QUOTED TEXT:
--- Begin ---
While it would be wrong to causally link
Reich’s ideas or words with the turn to proceduralism, the significance of Police Questioning on criminal procedure
was similar to the influence of The New
Property on public law, albeit with less fanfare.49 Both articles described how American law
and society had undergone larger, structural transformations that necessitated
a reconceptualization of individual rights. Reich’s observations resonated, at
the least, with sitting Justices on the Supreme Court. Just as Justice Brennan
cited The New Property in Goldberg v. Kelly, which extended
due-process rights to welfare proceedings, Justice Douglas cited Police Questioning in Papachristou v. City of Jacksonville,
which attempted to solve the problem of police discretion the modern way by
proceduralizing it.50 But using one person’s perspective as a lens
to examine the socio-legal, cultural, and intellectual histories of the Fourth
Amendment is revealing not merely because Reich’s scholarship made it into
Supreme Court opinions. More significantly, contextualizing Reich’s writings on
the law with his biography shows how the histories of the automobile, policing,
criminal procedure, and the regulatory state were profoundly connected. The
legal academy’s tendency to segregate administrative law and criminal procedure
into distinct fields has obscured their intertwined histories. But Reich
analyzed the problem of police discretion as he experienced it personally, as
an administrative-law scholar during the automobile’s golden age and as a
closeted gay man at the epicenter of the lavender scare in the 1950s District
of Columbia,51 when even a rumor could end careers or
silence those suspected of homosexuality.52 His background and circumstances positioned
Reich as a keen observer of how the regulation of the automobile implicated
individual privacy and freedom. His insights point to a larger, important
history about how the police and the modern state have grown in tandem: how
their developments are, in fact, entwined. This history of the law-enforcement arm of
the state can resolve several puzzling aspects of Fourth Amendment
jurisprudence. First, legal scholars have been unsure of what to make of the
Supreme Court’s 1967 decision in Katz v.
--- End ---
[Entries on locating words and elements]
--- Begin ---
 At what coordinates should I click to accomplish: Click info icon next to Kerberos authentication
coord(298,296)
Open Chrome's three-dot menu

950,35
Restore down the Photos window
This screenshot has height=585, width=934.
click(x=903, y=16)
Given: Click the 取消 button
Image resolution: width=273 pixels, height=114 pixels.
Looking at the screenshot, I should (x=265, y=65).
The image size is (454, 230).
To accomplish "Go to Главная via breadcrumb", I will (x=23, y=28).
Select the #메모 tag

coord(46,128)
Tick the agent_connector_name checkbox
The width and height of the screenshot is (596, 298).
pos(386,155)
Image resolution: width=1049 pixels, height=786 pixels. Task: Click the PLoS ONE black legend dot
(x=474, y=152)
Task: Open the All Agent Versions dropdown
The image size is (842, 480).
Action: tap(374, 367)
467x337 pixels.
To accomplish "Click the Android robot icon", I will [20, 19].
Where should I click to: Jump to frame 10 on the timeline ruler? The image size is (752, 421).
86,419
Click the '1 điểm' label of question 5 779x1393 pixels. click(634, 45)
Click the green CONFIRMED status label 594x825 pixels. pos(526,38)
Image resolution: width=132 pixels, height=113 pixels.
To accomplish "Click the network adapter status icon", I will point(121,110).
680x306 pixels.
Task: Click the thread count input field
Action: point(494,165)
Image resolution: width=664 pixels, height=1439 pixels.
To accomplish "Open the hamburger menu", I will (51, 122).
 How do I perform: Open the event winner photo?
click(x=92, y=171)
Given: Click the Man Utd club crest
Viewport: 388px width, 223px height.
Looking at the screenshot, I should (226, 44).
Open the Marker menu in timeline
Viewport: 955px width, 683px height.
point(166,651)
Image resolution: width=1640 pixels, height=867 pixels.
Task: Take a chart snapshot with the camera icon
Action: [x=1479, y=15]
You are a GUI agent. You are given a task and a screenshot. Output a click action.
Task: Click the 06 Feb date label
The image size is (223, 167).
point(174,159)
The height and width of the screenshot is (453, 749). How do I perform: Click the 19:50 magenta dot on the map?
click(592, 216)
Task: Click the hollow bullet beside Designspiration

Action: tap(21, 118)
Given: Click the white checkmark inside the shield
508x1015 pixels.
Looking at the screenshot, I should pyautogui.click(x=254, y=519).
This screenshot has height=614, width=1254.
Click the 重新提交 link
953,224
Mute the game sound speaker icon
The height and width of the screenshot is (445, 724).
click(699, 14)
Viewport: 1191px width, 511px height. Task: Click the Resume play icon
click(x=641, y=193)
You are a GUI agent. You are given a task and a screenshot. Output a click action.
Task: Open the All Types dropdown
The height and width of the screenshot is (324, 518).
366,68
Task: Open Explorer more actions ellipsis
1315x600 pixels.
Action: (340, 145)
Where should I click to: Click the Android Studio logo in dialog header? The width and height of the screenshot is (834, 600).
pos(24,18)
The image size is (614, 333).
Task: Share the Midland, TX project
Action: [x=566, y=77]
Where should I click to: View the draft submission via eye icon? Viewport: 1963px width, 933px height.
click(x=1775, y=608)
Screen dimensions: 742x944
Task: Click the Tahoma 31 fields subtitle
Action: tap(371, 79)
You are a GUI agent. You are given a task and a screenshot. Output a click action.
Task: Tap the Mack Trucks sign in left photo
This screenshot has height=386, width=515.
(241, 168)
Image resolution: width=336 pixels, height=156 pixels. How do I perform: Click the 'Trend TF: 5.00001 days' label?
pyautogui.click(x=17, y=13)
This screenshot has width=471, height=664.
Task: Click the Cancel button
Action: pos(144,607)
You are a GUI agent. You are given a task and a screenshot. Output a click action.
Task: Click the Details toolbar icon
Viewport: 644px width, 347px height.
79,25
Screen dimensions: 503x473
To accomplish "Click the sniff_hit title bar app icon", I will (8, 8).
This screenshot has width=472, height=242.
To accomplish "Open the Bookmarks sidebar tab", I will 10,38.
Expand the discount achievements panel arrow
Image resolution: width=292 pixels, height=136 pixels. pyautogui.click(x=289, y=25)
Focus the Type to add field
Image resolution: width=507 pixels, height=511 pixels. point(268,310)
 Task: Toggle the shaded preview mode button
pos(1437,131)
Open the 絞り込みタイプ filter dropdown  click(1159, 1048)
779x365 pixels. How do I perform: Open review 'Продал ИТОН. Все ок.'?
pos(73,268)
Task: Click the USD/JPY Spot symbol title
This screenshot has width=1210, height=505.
--- End ---
TASK SET:
A. Turn the paragraph in the passage on Reich and the Fourth Amendment that begins "While it would be wrong to causally link" into a short bulleted list of its main points.
B. Copy out the records from their start up to and including the line containing "Action: tap(21, 118)".
The text and the records are unrelated pieces of material.

SOLVED TASKS:
A.
- Reich's "Police Questioning" influenced criminal procedure much as "The New Property" influenced public law, though with less fanfare. It would still be wrong to say his work caused the turn to proceduralism.
- Both articles argued that larger structural changes in American law and society called for rethinking individual rights.
- Sitting Supreme Court Justices took note. Justice Brennan cited "The New Property" in Goldberg v. Kelly, which extended due-process rights to welfare proceedings. Justice Douglas cited "Police Questioning" in Papachristou v. City of Jacksonville, which tried to solve the problem of police discretion by proceduralizing it.
- More importantly, reading Reich's legal writings alongside his life shows that the histories of the automobile, policing, criminal procedure, and the regulatory state were deeply connected.
- Legal scholars' habit of treating administrative law and criminal procedure as separate fields has hidden how intertwined their histories are.
- Reich experienced police discretion personally in two ways. He was an administrative-law scholar during the automobile's golden age. He was also a closeted gay man in 1950s District of Columbia during the lavender scare, when even a rumor could end careers or silence those suspected of homosexuality.
- This background made him a keen observer of how regulating the automobile affected individual privacy and freedom.
- His insights point to a larger history of the police and the modern state growing together.
- That history can resolve several puzzling aspects of Fourth Amendment jurisprudence.

B.
 At what coordinates should I click to accomplish: Click info icon next to Kerberos authentication
coord(298,296)
Open Chrome's three-dot menu

950,35
Restore down the Photos window
This screenshot has height=585, width=934.
click(x=903, y=16)
Given: Click the 取消 button
Image resolution: width=273 pixels, height=114 pixels.
Looking at the screenshot, I should (x=265, y=65).
The image size is (454, 230).
To accomplish "Go to Главная via breadcrumb", I will (x=23, y=28).
Select the #메모 tag

coord(46,128)
Tick the agent_connector_name checkbox
The width and height of the screenshot is (596, 298).
pos(386,155)
Image resolution: width=1049 pixels, height=786 pixels. Task: Click the PLoS ONE black legend dot
(x=474, y=152)
Task: Open the All Agent Versions dropdown
The image size is (842, 480).
Action: tap(374, 367)
467x337 pixels.
To accomplish "Click the Android robot icon", I will [20, 19].
Where should I click to: Jump to frame 10 on the timeline ruler? The image size is (752, 421).
86,419
Click the '1 điểm' label of question 5 779x1393 pixels. click(634, 45)
Click the green CONFIRMED status label 594x825 pixels. pos(526,38)
Image resolution: width=132 pixels, height=113 pixels.
To accomplish "Click the network adapter status icon", I will point(121,110).
680x306 pixels.
Task: Click the thread count input field
Action: point(494,165)
Image resolution: width=664 pixels, height=1439 pixels.
To accomplish "Open the hamburger menu", I will (51, 122).
 How do I perform: Open the event winner photo?
click(x=92, y=171)
Given: Click the Man Utd club crest
Viewport: 388px width, 223px height.
Looking at the screenshot, I should (226, 44).
Open the Marker menu in timeline
Viewport: 955px width, 683px height.
point(166,651)
Image resolution: width=1640 pixels, height=867 pixels.
Task: Take a chart snapshot with the camera icon
Action: [x=1479, y=15]
You are a GUI agent. You are given a task and a screenshot. Output a click action.
Task: Click the 06 Feb date label
The image size is (223, 167).
point(174,159)
The height and width of the screenshot is (453, 749). How do I perform: Click the 19:50 magenta dot on the map?
click(592, 216)
Task: Click the hollow bullet beside Designspiration

Action: tap(21, 118)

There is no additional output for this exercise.